Content starts

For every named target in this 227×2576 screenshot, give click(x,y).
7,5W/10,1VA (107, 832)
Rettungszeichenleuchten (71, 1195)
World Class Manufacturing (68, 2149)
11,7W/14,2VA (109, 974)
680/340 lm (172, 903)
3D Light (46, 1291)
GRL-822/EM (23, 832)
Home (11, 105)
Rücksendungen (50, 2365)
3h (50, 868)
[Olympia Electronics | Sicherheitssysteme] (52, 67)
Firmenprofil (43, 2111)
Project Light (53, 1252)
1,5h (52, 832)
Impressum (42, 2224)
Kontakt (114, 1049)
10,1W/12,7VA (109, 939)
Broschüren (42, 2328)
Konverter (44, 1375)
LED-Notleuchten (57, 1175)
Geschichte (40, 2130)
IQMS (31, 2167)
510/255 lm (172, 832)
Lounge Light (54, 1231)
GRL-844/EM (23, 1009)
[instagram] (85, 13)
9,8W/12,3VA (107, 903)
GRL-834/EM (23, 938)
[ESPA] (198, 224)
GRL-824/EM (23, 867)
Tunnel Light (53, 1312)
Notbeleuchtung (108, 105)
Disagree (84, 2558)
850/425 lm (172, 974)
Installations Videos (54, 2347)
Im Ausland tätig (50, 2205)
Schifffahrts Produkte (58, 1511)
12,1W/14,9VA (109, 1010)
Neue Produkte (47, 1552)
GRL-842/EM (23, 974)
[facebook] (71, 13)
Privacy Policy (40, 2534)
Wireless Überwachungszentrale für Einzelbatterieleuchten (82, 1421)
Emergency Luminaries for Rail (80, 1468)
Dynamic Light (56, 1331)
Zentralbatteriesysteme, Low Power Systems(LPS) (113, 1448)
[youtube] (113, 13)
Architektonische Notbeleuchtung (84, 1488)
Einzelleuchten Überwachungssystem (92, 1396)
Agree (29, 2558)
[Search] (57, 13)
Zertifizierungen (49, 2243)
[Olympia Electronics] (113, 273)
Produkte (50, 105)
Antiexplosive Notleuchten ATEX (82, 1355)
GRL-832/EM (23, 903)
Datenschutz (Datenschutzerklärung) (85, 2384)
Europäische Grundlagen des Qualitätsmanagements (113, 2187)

Content ends

INSTRUCTIONS TO FOLLOW
Give back, word for word, only the lines above from the line holding "1,5h (52, 832)" to the line holding "Privacy Policy (40, 2534)", both included.

RESPONSE TO THIS EXERCISE
1,5h (52, 832)
Impressum (42, 2224)
Kontakt (114, 1049)
10,1W/12,7VA (109, 939)
Broschüren (42, 2328)
Konverter (44, 1375)
LED-Notleuchten (57, 1175)
Geschichte (40, 2130)
IQMS (31, 2167)
510/255 lm (172, 832)
Lounge Light (54, 1231)
GRL-844/EM (23, 1009)
[instagram] (85, 13)
9,8W/12,3VA (107, 903)
GRL-834/EM (23, 938)
[ESPA] (198, 224)
GRL-824/EM (23, 867)
Tunnel Light (53, 1312)
Notbeleuchtung (108, 105)
Disagree (84, 2558)
850/425 lm (172, 974)
Installations Videos (54, 2347)
Im Ausland tätig (50, 2205)
Schifffahrts Produkte (58, 1511)
12,1W/14,9VA (109, 1010)
Neue Produkte (47, 1552)
GRL-842/EM (23, 974)
[facebook] (71, 13)
Privacy Policy (40, 2534)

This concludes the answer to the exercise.